The first proposed settlement was rejected as inadequate by the court. The first proposed settlement was based on three key elements: 1) certain backdated options were canceled; 2) the company agreed to specific corporate governance chances, some of which had been instituted during the term of the litigation; and 3) plaintiffs’ counsel would receive $1.2 million in fees and expenses.

The revised settlement has been tentatively approved by the district court. Under the new proposal the company would receive $3.4 million, certain options would be canceled or re-priced and lead counsel for the plaintiffs agreed to limit fee requests to no more than $1 million plus actual expenses.

A key provision of the settlement involves out of pocket payments by two senior executives. CEO Levy Gerzberg agreed to pay $296,250 to the company, while CFO Karl Schmeider agreed to pay $98,750. These amounts reflect the value received by each executive from exercising backdated options. Both executives agreed to re-price options with a total value of $256,920 and cancel others valued at $482,310. The other cash amounts paid to the company were from insurance.

Securities fraud

On Thursday, the SEC filed civil fraud charges against two former Bear Stearns hedge funds executives. The action is based on the collapse last summer of two Bear Stearns hedge funds. SEC v. Croffi, Civil Action No. 08-2457 (E.D.N.Y. June 19, 2008).

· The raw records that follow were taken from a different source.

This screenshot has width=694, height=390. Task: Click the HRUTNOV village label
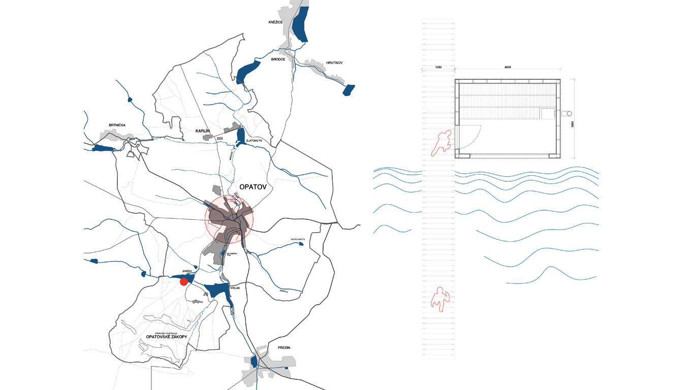(335, 63)
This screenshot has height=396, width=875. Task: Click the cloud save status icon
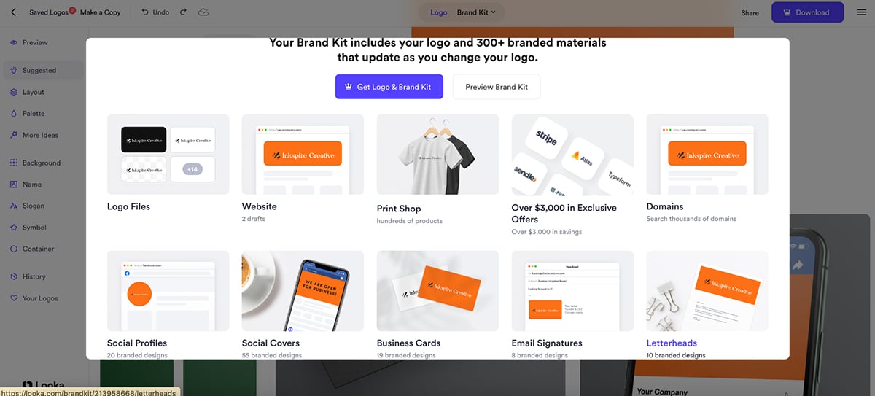coord(203,12)

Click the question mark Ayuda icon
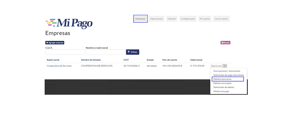pos(222,43)
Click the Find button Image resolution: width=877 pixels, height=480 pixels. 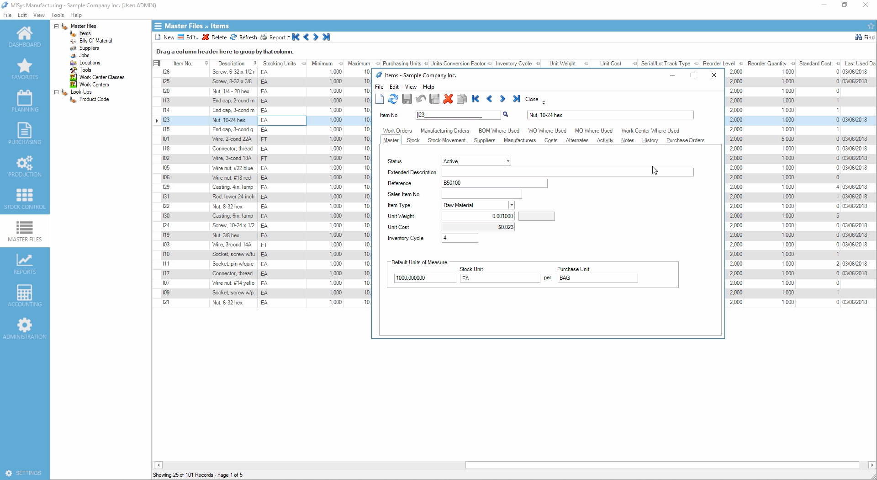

According to the SEC’s complaint, the two executives, Ralph Croffi and Matthew Tannin, misled fund investors repeatedly about the financial condition of the two hedge funds in an effort to stave off redemptions. Specifically, the complaint alleges that as the financial condition of the funds deteriorated, the defendants misrepresented its financial condition and the level of redemptions. In addition, the defendants misrepresented in periodic reports the level of investment of the funds in sub-prime mortgage backed securities. Those reports represented that exposure to sub-prime loans was only about 6-8% when in fact it was about 60%.

Defendant Croffi also misrepresented his investment activities regarding the funds, claiming he continued to buy shares, when in fact he did not. In addition, by the end of March 2007 Mr. Tannin had redeemed about $2 million worth of shares of the funds.

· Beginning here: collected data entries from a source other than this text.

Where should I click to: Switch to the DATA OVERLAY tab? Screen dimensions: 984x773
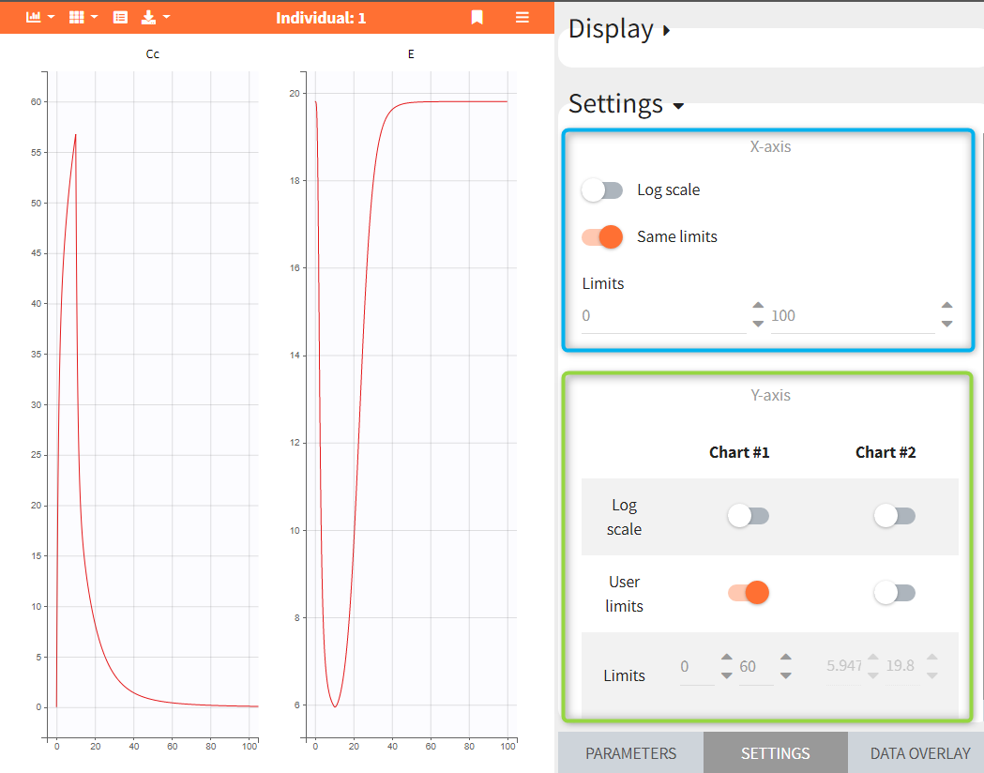pyautogui.click(x=919, y=753)
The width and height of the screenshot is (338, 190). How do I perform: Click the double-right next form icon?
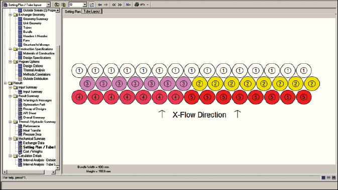click(120, 5)
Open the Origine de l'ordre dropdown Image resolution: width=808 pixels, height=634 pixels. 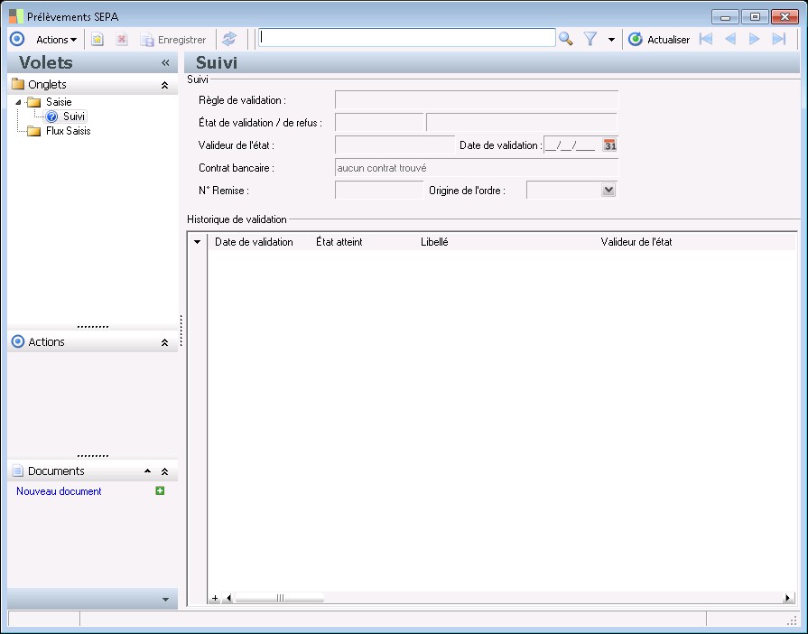click(608, 190)
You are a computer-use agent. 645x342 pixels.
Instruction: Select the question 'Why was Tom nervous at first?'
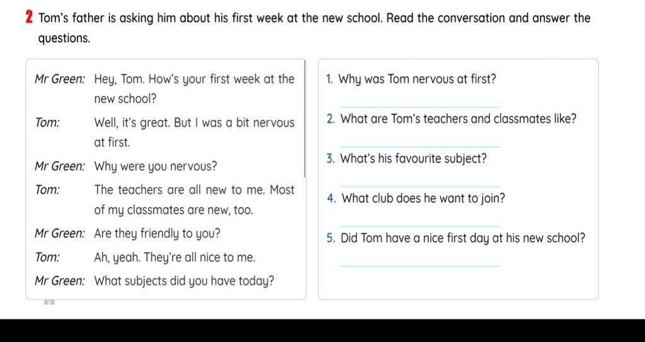pos(417,79)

The Commission thanked the U.S. Attorney’s office and the FBI for assistance. In an unusual step, the Release stated that the matter was investigated by Enforcement’s sub-prime task force which is “aggressively” investigating that market.

The U.S. attorney’s office for the Eastern District of New York has issued arrest warrants for Messrs. Croffi and Tannin based on similar charges in indictments which have not yet been unsealed. The two men were arrested late Thursday.

Insider trading

The SEC filed an insider trading case against five individuals this week. SEC v. Tedder, Civil Action No. 3-08-CV-1013-G (N.D. Tex. June 17, 2008). The complaint is based on trading in advance of a business combination, the acquisition of Aviall, Inc. by The Boeing Company. It names Robert Tedder and Brian Carr, two company employees as defendants. It also names two alleged tippees of Mr. Tedder, his father Joseph, and business associate Philip Gunn, and a claimed tippee of Mr. Gunn, his brother Gregory as defendants.

The Commission’s complaint centers on a claims that defendants Tedder and Carr learned inside information about the merger talks because of an extension of the company trading blackout, an e-mail inadvertently directed to over 160 employees by the CEO which discussed the merger, observations that the general counsel was continually in meetings, a plant tour by Boeing executives and rumors. The SEC alleges that these events constitute material non-public information as discussed in more detail here. The case is in litigation.

Finally, there are reports that the SEC has recently opened a number of new insider trading investigations. These include inquiries into trading around the Microsoft bid for Yahoo. The Commission is also reportedly investigation trading in the securities of Lehman Brothers Holding, H&R Block, Boeing, NYMEX Holdings, Zoltek, Clear Channel Communications, National City Corp., Safeco Corp., Thornbury Mortgage and Nationwide Financial Services.